Il grande connettore di questi mondi era la massoneria deviata: la provincia di Vibo Valentia, giusto per fare un esempio, è uno dei territori a più alta densità massonica d’Italia. Lo dicono le fonti ufficiali. E più di un interrogativo andrebbe posto.

Non è un caso che la maxi-operazione, condotta da circa tremila uomini in tutta Italia e all’Estero, si chiami “Rinascita”. Un’indagine che sintetizza - in prima istanza - la morte di una parte della società calabrese, quella connivente o quanto meno rassegnata alla presenza asfissiante della ‘ndrangheta. Muoiono anche gli anticorpi: l’arresto di un colonnello dei carabinieri o del comandante dei vigli urbani di Pizzo, infatti, rappresentano un unicum. Così come la sicurezza di Luigi Mancuso di poter raggirare le leggi attraverso dei funzionari infedeli capaci di aggiustare processi o ricorsi al Tar. Muore la narrazione di una Calabria ostaggio dei “piedipiatti”.

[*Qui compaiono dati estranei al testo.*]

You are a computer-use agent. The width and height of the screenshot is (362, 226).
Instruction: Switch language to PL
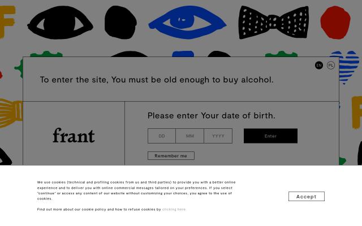[x=331, y=66]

Muore la credibilità della politica, in modo bipartisan, con carriere costruite dai clan. L’aria che si respira, in queste ore, in Calabria è simile a quella del Sepolcro. Sembra la fine di tutto. Eppure, Gratteri e i suoi hanno voluto chiamare questa indagine “Rinascita”. Il Procuratore non usa mezzi termini: «Impegnatevi in politica, nel volontariato, scendete nelle piazze: rioccupate gli spazi che abbiamo liberato». Riprendetevi quello che è vostro. Di tutti quei calabresi costretti a emigrare perché senza speranza. L’indagine, anticipata di 24 ore a causa della fuga delle notizie che stavano agevolando la possibile latitanza del mammasantissima Luigi Mancuso, cade in un periodo storico delicatissimo per la Calabria. Fa poco più di un mese si tornerà alle urne, il 26 gennaio, e il teatrino della politica sinora non è riuscita a sciogliere i nodi dei candidati.

Rinascere vuol dire trovare il coraggio di cambiare. Gratteri si appella agli «educatori» conscio che la repressione senza la formazione delle coscienze è ben poca cosa. La maxi-operazione di ieri fissa l’ennesimo ultimo grado per la Calabria e i calabresi: sta alla coscienza collettiva sapersi interrogare e determinare. Dopo la pagina di liberazione, adesso, serve scrivere nuove di partecipazione.